:: 阅读文本 ::
•••••
StaticFileServerHandler

flink-runtime_2.11-1.6.2-sources.jar!/org/apache/flink/runtime/rest/handler/legacy/files/StaticFileServerHandler.java

/**
 * Simple file server handler that serves requests to web frontend's static files, such as
 * HTML, CSS, or JS files.
 *
 * <p>This code is based on the "HttpStaticFileServerHandler" from the Netty project's HTTP server
 * example.</p>
 */
@ChannelHandler.Sharable
public class StaticFileServerHandler<T extends RestfulGateway> extends RedirectHandler<T> {

    /** Timezone in which this server answers its "if-modified" requests. */
    private static final TimeZone GMT_TIMEZONE = TimeZone.getTimeZone("GMT");

    /** Date format for HTTP. */
    public static final String HTTP_DATE_FORMAT = "EEE, dd MMM yyyy HH:mm:ss zzz";

    /** Be default, we allow files to be cached for 5 minutes. */
    private static final int HTTP_CACHE_SECONDS = 300;

    // ------------------------------------------------------------------------

    /** The path in which the static documents are. */
    private final File rootPath;

    public StaticFileServerHandler(
            GatewayRetriever<? extends T> retriever,
            CompletableFuture<String> localJobManagerAddressFuture,
            Time timeout,
            File rootPath) throws IOException {

        super(localJobManagerAddressFuture, retriever, timeout, Collections.emptyMap());

        this.rootPath = checkNotNull(rootPath).getCanonicalFile();
    }

    // ------------------------------------------------------------------------
    //  Responses to requests
    // ------------------------------------------------------------------------

    @Override
    protected void respondAsLeader(ChannelHandlerContext channelHandlerContext, RoutedRequest routedRequest, T gateway) throws Exception {
        final HttpRequest request = routedRequest.getRequest();
        final String requestPath;

        // make sure we request the "index.html" in case there is a directory request
        if (routedRequest.getPath().endsWith("/")) {
            requestPath = routedRequest.getPath() + "index.html";
        }
        // in case the files being accessed are logs or stdout files, find appropriate paths.
        else if (routedRequest.getPath().equals("/jobmanager/log") || routedRequest.getPath().equals("/jobmanager/stdout")) {
            requestPath = "";
        } else {
            requestPath = routedRequest.getPath();
        }

        respondToRequest(channelHandlerContext, request, requestPath);
    }

    //......
•••••
:: 记录资料 ::
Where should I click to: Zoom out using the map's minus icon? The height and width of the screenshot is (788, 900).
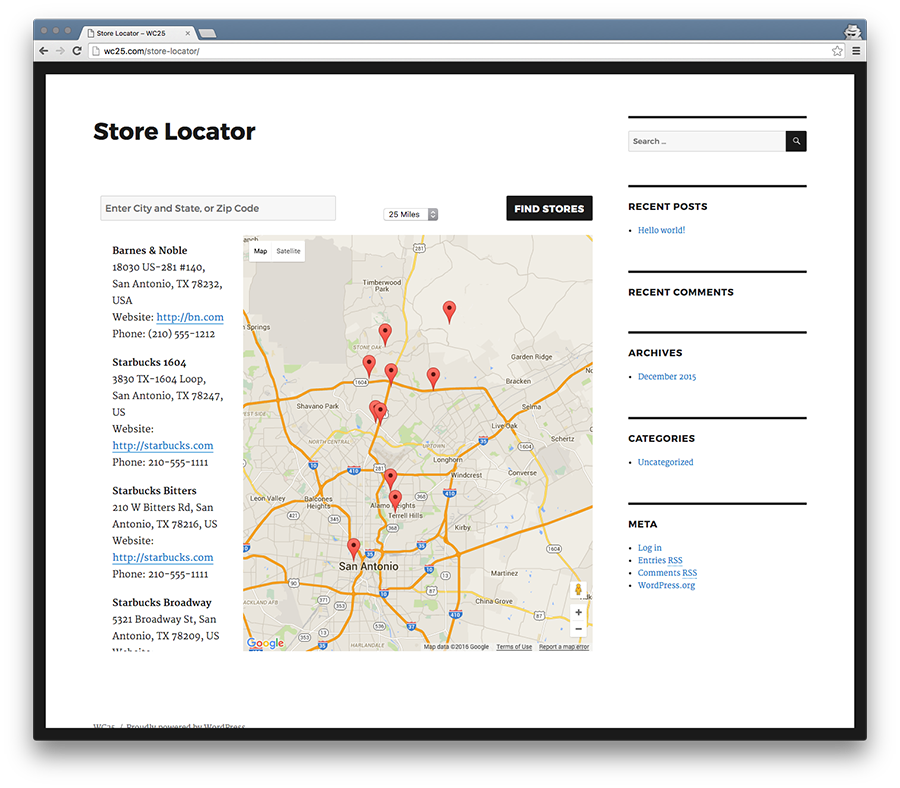pos(578,628)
•••••
:: 任务要求 ::
a: 根据阅读文本，该服务器按哪个时区响应 "if-modified" 请求？
b: 列出阅读文本中 StaticFileServerHandler 构造函数的全部参数名。
作答时用不到这些资料。

:: 依次作答 ::
a: GMT

b: retriever、localJobManagerAddressFuture、timeout、rootPath